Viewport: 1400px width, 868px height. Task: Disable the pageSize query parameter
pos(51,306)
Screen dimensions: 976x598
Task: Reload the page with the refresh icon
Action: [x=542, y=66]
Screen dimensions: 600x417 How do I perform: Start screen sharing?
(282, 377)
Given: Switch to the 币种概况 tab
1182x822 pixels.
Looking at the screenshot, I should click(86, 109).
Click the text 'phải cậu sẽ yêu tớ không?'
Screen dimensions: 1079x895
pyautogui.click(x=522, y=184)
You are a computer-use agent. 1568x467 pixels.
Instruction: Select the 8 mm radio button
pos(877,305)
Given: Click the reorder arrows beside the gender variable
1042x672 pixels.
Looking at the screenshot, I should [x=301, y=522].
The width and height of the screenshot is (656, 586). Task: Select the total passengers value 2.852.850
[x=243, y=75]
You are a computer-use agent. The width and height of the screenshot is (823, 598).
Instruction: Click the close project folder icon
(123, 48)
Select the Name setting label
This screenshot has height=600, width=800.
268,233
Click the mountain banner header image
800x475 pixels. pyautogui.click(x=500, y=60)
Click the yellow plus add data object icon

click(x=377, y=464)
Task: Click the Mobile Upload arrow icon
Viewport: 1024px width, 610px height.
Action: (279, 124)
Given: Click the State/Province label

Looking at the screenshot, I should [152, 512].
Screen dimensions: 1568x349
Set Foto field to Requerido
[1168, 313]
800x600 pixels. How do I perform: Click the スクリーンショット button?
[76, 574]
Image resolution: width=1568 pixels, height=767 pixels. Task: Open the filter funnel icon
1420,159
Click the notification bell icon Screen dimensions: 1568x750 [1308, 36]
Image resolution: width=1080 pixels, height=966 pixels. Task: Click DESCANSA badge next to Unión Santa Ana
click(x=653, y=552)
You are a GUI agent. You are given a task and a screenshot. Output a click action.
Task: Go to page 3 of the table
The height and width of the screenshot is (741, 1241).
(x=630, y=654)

::::

# Exercise requirements
Hand back the material above in full, exactly as written.

# Exercise answer
Viewport: 1400px width, 868px height. Task: Disable the pageSize query parameter
pos(51,306)
Screen dimensions: 976x598
Task: Reload the page with the refresh icon
Action: [x=542, y=66]
Screen dimensions: 600x417 How do I perform: Start screen sharing?
(282, 377)
Given: Switch to the 币种概况 tab
1182x822 pixels.
Looking at the screenshot, I should click(86, 109).
Click the text 'phải cậu sẽ yêu tớ không?'
Screen dimensions: 1079x895
pyautogui.click(x=522, y=184)
You are a computer-use agent. 1568x467 pixels.
Instruction: Select the 8 mm radio button
pos(877,305)
Given: Click the reorder arrows beside the gender variable
1042x672 pixels.
Looking at the screenshot, I should [x=301, y=522].
The width and height of the screenshot is (656, 586). Task: Select the total passengers value 2.852.850
[x=243, y=75]
You are a computer-use agent. The width and height of the screenshot is (823, 598).
Instruction: Click the close project folder icon
(123, 48)
Select the Name setting label
This screenshot has height=600, width=800.
268,233
Click the mountain banner header image
800x475 pixels. pyautogui.click(x=500, y=60)
Click the yellow plus add data object icon

click(x=377, y=464)
Task: Click the Mobile Upload arrow icon
Viewport: 1024px width, 610px height.
Action: (279, 124)
Given: Click the State/Province label

Looking at the screenshot, I should [152, 512].
Screen dimensions: 1568x349
Set Foto field to Requerido
[1168, 313]
800x600 pixels. How do I perform: Click the スクリーンショット button?
[76, 574]
Image resolution: width=1568 pixels, height=767 pixels. Task: Open the filter funnel icon
1420,159
Click the notification bell icon Screen dimensions: 1568x750 [1308, 36]
Image resolution: width=1080 pixels, height=966 pixels. Task: Click DESCANSA badge next to Unión Santa Ana
click(x=653, y=552)
You are a GUI agent. You are given a task and a screenshot. Output a click action.
Task: Go to page 3 of the table
The height and width of the screenshot is (741, 1241).
(x=630, y=654)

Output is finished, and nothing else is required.